3. Determine whether a standard build is available for new database systems and whether that baseline has adequate security settings.

4. Ensure that access to the operating system is properly restricted.

5. Ensure that permissions on the directory in which the database is installed, and the database files themselves, are properly restricted.

6. Ensure that permissions on the registry keys used by the database are properly restricted.

7. Review and evaluate procedures for creating user accounts and ensuring that accounts are created only when theres a legitimate business need. Also review and evaluate processes for ensuring that accounts are removed or disabled in a timely fashion in the event of termination or job change.

8. Check for default usernames and passwords.

9. Check for easily guessed passwords.

10. Check that password management capabilities are enabled.

11. Verify that database permissions are granted or revoked appropriately for the required level of authorization.

12. Review database permissions granted to individuals instead of groups or roles.

13. Ensure that database permissions are not implicitly granted incorrectly.

14. Review dynamic SQL executed in stored procedures.

15. Ensure that row-level access to table data is implemented properly.

16. Revoke PUBLIC permissions where not needed.

17. Verify that network encryption is implemented.

18. Verify that encryption of data at rest is implemented where appropriate.

19. Verify the appropriate use of database auditing and activity monitoring.

20. Evaluate how capacity is managed for the database environment to support existing and anticipated business requirements.

21. Evaluate how performance is managed and monitored for the database environment to support existing and anticipated business requirements.

Checklist for Auditing Storage

1. Document the overall storage management architecture, including the hardware and supporting network infrastructure.

2. Obtain the software version and compare it against policy requirements.

3. Verify that policies and procedures are in place to identify when a patch is available and to evaluate and apply applicable patches. Ensure that all approved patches are installed per your policy.

4. Determine what services and features are enabled on the system and validate their necessity with the system administrator.

5. Review and evaluate procedures for creating administrative accounts and ensuring that accounts are created only when theres a legitimate business need. Also review and evaluate processes for ensuring that accounts are removed or disabled in a timely fashion in the event of termination or job change.

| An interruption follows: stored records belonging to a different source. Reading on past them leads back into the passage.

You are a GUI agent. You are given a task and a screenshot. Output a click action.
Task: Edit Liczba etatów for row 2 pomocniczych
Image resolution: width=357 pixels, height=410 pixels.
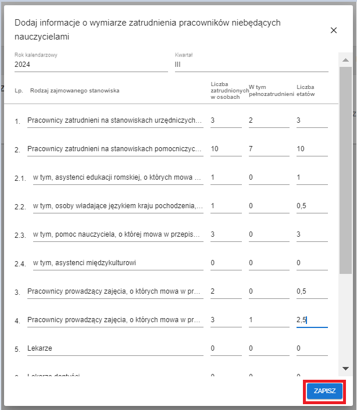pyautogui.click(x=312, y=149)
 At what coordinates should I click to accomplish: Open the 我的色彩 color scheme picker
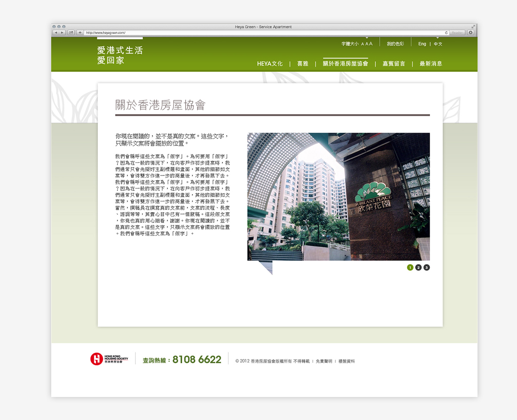click(x=395, y=43)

6. Evaluate the process and policies used for granting and revoking access to storage.

7. Evaluate how capacity is managed for the storage environment to support existing and anticipated business requirements.

8. Evaluate how performance is managed and monitored for the storage environment to support existing and anticipated business requirements.

9. Evaluate the policies, processes, and controls for data backup frequency, handling, and remote storage.

10. Verify that encryption of data-at-rest is implemented where appropriate.

11. Verify that network encryption of data-in-motion is implemented where appropriate.

12. Evaluate the low-level and technical controls in place to segregate or firewall highly sensitive data from the rest of the storage environment.

13. Review and evaluate system administrator procedures for security monitoring.

14. Perform the steps from Chapter 4, Auditing Data Centers and Disaster Recovery, as they pertain to the system you are auditing.